We used 3 month postoperation measurements to evaluate the relatively late changes in the macular thickness. In line with the mentioned studies, our results in the control group indicated changes in the retinal thickness after the uneventful surgery. However, further studies with a longer follow-up are recommended to evaluate the significance of this finding in long term. According to our results, when \(\frac{1}{{100,000}}\) concentration of epinephrine was used instead of \(\frac{1}{{10,000}}\) concentration, the postoperative increase in the macular thickness was reduced. In fact, the effect of \(\frac{1}{{100,000}}\) concentration of epinephrine on macular thickness was similar to that of the control group. Therefore, we recommend using this concentration for achievement of mydriasis to decrease the possible adverse effects of epinephrine on the macula.
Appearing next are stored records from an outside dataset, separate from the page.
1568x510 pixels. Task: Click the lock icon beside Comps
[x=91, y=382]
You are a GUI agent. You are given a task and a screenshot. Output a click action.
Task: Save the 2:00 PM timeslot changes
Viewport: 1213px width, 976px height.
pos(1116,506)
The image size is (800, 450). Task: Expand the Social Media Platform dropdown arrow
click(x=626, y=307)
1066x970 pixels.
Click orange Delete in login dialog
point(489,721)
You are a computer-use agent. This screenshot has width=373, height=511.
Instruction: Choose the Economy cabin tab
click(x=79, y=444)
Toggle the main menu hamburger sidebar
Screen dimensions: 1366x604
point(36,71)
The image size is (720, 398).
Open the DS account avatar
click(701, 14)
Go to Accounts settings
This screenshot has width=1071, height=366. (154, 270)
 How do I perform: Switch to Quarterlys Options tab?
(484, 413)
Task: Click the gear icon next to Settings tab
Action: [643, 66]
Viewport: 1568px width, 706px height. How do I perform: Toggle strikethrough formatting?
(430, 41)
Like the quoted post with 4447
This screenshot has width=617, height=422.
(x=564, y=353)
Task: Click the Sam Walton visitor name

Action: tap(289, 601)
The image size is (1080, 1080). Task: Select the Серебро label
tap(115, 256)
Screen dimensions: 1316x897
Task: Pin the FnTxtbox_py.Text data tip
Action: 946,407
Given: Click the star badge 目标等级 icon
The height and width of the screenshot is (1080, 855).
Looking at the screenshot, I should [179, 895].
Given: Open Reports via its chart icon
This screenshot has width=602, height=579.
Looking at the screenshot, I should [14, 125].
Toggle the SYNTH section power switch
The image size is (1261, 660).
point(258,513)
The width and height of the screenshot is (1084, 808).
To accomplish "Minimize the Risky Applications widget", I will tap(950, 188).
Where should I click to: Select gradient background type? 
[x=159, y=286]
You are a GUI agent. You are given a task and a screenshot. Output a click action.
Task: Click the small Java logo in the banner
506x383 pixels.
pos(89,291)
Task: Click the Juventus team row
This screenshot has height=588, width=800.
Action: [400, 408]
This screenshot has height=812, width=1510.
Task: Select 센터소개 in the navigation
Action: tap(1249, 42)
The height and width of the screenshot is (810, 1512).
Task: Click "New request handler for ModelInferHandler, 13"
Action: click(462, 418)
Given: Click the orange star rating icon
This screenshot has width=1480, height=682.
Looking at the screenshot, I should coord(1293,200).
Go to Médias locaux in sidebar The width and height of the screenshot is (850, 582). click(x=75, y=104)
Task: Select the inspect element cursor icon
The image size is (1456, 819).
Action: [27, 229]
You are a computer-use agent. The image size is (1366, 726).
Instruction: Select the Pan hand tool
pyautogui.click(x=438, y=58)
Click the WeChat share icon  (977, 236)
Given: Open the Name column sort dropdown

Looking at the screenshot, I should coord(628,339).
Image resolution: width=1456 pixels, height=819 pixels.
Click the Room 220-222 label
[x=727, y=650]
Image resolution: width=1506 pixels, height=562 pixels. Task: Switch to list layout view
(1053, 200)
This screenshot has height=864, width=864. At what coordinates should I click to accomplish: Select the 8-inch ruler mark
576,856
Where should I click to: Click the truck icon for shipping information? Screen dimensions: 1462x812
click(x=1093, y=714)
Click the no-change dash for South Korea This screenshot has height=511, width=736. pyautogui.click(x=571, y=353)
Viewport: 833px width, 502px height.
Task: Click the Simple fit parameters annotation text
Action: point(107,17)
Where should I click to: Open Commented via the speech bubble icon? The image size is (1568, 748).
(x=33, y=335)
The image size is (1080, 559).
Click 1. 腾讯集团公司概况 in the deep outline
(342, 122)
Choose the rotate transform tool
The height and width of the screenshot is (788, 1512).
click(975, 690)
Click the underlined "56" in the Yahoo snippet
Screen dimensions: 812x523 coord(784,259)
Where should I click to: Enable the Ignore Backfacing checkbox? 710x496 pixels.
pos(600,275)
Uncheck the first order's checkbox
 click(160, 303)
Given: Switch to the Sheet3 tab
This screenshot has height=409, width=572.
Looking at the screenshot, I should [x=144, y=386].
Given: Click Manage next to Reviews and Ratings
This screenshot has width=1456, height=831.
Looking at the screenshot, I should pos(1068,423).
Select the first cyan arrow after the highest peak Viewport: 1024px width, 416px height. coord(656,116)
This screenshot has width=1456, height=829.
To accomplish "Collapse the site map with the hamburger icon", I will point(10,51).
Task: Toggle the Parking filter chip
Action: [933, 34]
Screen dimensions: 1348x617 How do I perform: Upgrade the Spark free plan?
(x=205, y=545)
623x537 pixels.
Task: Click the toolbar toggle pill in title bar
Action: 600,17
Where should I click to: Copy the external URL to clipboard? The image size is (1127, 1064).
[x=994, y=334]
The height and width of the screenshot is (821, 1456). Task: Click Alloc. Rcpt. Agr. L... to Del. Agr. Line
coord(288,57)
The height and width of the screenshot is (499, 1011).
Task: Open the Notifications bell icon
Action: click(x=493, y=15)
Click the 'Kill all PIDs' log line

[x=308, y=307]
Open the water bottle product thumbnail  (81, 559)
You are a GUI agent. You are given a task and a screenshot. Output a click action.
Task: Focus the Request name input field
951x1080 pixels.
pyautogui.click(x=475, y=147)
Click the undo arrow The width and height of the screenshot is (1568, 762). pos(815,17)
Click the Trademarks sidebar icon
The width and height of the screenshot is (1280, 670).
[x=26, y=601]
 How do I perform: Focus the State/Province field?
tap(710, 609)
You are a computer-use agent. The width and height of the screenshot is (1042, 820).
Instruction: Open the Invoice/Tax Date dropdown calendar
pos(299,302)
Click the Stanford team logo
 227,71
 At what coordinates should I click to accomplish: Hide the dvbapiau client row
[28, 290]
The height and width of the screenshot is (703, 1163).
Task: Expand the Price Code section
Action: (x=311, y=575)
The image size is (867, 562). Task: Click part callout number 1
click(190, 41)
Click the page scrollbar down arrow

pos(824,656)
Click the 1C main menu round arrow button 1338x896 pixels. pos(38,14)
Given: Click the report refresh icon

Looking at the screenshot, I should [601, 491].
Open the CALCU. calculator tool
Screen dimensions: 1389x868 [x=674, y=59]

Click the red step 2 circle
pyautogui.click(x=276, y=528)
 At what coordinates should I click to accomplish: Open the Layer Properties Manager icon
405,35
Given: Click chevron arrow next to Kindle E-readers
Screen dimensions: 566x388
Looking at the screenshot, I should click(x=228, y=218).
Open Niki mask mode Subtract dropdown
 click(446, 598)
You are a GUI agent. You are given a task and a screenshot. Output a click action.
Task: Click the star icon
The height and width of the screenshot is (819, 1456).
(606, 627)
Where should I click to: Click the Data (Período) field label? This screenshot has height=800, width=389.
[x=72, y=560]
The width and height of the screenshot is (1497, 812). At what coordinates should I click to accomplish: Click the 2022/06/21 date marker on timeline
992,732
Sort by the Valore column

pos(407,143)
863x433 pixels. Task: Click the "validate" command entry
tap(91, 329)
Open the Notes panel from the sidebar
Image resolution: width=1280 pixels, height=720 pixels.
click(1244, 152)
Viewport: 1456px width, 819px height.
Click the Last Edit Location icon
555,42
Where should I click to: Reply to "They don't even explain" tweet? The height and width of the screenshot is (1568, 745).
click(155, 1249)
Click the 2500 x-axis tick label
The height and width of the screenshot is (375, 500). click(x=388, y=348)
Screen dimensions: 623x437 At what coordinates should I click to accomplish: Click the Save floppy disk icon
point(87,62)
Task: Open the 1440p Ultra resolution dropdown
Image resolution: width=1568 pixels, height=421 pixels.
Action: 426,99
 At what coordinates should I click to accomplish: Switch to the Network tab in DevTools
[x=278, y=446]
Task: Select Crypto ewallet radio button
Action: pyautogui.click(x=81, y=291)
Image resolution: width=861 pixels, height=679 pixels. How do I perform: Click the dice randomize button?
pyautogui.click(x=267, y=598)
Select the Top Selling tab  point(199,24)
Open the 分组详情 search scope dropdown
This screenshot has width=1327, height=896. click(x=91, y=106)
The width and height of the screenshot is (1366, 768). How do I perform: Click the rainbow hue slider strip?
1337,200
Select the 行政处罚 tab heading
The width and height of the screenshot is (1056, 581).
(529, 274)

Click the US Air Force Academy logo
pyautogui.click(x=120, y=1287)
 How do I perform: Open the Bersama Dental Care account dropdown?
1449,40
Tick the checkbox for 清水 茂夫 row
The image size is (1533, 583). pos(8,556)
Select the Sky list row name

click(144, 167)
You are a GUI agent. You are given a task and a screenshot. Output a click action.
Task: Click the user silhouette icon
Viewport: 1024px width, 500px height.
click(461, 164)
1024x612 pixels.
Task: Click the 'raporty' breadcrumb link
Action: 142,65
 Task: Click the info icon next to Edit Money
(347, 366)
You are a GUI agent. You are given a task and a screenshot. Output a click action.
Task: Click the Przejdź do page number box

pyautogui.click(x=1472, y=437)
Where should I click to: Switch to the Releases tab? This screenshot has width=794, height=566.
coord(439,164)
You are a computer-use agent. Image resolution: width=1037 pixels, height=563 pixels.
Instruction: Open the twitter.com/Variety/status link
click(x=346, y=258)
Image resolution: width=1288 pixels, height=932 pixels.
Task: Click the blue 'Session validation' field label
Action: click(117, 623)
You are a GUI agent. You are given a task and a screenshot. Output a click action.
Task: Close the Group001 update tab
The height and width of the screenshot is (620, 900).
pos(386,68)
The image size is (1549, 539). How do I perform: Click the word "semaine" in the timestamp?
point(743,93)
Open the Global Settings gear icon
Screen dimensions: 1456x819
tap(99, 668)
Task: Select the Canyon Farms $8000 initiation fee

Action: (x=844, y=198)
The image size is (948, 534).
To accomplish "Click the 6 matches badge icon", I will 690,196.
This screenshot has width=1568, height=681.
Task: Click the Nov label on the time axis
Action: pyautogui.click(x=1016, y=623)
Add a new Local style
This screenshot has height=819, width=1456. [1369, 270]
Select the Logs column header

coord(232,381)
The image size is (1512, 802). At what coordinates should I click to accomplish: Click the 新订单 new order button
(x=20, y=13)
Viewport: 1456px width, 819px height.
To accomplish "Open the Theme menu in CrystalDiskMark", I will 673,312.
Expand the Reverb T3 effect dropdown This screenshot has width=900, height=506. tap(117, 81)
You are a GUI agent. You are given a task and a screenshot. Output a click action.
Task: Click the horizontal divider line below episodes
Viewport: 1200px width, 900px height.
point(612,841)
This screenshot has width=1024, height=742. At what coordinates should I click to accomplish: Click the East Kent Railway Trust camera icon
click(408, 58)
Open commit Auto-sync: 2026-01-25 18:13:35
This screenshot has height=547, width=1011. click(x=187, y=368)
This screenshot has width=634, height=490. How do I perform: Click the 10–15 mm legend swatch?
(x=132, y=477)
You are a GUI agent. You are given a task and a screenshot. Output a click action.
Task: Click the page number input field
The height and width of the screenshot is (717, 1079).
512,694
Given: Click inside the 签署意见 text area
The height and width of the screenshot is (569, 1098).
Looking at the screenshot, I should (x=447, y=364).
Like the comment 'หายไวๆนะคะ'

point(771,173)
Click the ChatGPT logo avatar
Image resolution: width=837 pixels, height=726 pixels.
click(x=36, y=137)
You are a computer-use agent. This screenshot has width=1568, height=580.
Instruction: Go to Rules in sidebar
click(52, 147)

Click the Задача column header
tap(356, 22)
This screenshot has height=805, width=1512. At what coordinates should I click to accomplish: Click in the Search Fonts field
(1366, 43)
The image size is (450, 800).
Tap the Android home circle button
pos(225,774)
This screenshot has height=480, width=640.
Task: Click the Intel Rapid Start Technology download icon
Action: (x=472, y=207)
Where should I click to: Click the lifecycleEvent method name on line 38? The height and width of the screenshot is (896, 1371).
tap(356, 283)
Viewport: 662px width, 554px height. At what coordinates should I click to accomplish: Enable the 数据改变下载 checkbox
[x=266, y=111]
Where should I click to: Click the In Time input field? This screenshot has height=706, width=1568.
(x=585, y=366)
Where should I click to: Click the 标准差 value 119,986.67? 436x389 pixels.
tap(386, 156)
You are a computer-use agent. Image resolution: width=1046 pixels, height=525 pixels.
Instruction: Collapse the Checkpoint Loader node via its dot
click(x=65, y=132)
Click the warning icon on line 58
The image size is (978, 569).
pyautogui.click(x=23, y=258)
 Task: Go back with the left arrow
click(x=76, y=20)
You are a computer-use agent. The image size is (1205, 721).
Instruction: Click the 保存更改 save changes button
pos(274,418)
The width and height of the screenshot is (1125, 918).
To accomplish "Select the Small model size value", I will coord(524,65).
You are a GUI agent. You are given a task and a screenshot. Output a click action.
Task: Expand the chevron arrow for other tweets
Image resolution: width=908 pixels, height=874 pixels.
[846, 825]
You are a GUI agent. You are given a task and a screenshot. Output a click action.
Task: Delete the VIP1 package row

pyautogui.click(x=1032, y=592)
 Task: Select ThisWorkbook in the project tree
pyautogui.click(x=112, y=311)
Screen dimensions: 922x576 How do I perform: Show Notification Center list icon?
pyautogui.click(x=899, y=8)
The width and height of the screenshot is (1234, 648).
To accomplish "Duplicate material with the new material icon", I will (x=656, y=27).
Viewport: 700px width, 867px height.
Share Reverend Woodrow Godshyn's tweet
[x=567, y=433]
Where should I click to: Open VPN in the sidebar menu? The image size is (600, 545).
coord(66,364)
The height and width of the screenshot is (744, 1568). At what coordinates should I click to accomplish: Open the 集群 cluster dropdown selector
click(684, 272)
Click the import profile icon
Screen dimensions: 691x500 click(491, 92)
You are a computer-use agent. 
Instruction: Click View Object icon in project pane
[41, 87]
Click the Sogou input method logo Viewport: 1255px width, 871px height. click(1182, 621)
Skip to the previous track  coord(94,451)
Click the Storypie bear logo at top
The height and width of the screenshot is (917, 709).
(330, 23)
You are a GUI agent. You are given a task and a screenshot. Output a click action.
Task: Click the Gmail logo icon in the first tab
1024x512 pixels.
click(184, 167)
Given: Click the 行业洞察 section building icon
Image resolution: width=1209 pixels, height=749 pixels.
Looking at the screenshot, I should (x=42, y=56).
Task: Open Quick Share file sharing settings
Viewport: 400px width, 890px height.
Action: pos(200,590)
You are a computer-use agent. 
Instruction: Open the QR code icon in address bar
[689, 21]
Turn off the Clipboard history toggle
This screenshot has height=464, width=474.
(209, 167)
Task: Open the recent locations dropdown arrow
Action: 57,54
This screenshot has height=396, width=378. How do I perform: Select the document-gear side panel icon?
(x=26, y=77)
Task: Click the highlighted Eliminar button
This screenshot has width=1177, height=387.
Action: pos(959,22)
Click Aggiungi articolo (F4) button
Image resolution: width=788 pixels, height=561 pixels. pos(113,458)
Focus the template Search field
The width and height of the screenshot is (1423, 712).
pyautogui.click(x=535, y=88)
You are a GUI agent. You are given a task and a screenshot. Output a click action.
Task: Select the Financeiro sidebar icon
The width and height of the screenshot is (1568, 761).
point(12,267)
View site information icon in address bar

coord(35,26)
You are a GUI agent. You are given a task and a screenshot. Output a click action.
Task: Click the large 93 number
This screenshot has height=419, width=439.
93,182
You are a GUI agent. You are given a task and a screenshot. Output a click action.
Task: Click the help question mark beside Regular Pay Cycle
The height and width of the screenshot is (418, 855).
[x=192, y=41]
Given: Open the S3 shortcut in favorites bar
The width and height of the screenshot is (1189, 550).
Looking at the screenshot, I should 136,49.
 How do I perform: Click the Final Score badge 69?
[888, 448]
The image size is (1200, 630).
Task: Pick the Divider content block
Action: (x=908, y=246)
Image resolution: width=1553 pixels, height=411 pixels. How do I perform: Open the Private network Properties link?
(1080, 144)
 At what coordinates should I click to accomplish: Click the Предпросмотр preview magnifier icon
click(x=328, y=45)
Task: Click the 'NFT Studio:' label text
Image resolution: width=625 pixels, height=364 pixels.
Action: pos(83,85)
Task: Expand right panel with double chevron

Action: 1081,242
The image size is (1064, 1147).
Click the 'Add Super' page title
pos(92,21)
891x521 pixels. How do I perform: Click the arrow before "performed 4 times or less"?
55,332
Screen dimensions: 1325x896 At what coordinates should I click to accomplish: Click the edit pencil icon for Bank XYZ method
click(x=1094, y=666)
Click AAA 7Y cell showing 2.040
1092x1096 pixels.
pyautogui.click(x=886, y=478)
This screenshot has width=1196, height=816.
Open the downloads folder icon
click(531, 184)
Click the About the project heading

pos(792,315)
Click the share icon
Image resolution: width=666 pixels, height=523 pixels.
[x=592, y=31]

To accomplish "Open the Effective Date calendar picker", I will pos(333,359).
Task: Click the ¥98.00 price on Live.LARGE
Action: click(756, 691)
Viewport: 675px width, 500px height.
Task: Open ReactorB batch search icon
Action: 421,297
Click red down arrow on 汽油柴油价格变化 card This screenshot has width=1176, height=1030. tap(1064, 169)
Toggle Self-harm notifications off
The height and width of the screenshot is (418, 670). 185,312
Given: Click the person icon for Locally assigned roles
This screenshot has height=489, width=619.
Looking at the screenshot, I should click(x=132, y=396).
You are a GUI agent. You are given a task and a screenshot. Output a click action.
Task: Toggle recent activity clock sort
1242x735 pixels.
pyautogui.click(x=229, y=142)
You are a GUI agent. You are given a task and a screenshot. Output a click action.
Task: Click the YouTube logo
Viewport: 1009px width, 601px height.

In conclusion, intraocular epinephrine had toxic effects on the endothelial cells. Toxicity of the drug to many endothelial cell parameters was reduced with decreasing concentration of epinephrine to \(\frac{1}{{100,000}}.\) Using \(\frac{1}{{100,000}}\) instead of \(\frac{1}{{10,000}}\) concentration of epinephrine reduced the increase in the macular thickness postoperatively.

Summary

What was known before

  • Some of previous studies have shown endothelial and macular toxicity associated with perioperative usage of epinephrine. However, in other studies epinephrine had no toxic effects on the endothelium. This subject remains controversial.

What this study adds

  • In this study we evaluated the changes in the corneal endothelial cell parameters and macular thickness after intraocular application of epinephrine 1/10,000 and epinephrine 1/100,000. The results showed that toxicity of the drug to many endothelial cell parameters and macula was reduced with decreasing concentration of epinephrine to 1/100,000.